Doudna and Cate’s collaboration soon grew into a romantic partnership. The two married in Hilo in summer 2000; their only child, Andrew, was born two years later. Since the family wanted to be in the same location, Doudna accepted a job offer from the University of California, Berkeley. There, Doudna became interested in how the RNA in some viruses, such as coronaviruses, enabled them to hijack a cell’s protein-building machinery.

In fall 2002, during Doudna’s first semester at Berkeley, there was a deadly coronavirus outbreak in China. The virus was named Severe Acute Respiratory Syndrome (SARS)-CoV. In 2020, with the emergence of another infectious coronavirus, it would be renamed SARS-CoV 1.

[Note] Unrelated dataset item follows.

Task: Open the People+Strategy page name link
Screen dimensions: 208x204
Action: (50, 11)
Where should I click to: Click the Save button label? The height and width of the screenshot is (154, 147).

Doudna’s other interest at Berkeley became a phenomenon known as RNA interference. Normally, genes encoded in DNA send messenger-RNAs to direct the building of proteins. However, certain small molecules intercept and corrupt the RNA. RNA interference works by deploying an enzyme known as “Dicer,” which snips a strip of RNA into fragments. These small fragments or molecules seek out a messenger RNA with matching letters and use a scissor-like enzyme to slice and silence it. Through X-ray crystallography, Doudna learned that Dicer acts like a ruler, with a clamp at one end to grab an RNA and a cleaver at the other to slice the segment at the correct length. Doudna and her team also showed how Dicer could be reengineered to “silence other genes.” In other words, RNA interference could have potential uses in treating genetic conditions. Additionally, RNA interference can be potentially utilized to fight viruses. Organisms other than humans do deploy RNA interference to fight off viruses. Researchers hope that drugs based on RNA interference may someday be used to treat severe viral infections in humans, like SARS-Cov-2. Doudna’s findings on Dicer were published in Science in 2006. A few months later, a scientist from Spain published a paper on another virus-fighting mechanism as seen in micro-organisms, such as bacteria. At first, it was assumed this mechanism also worked through RNA interference. However, the phenomenon would turn out to be different.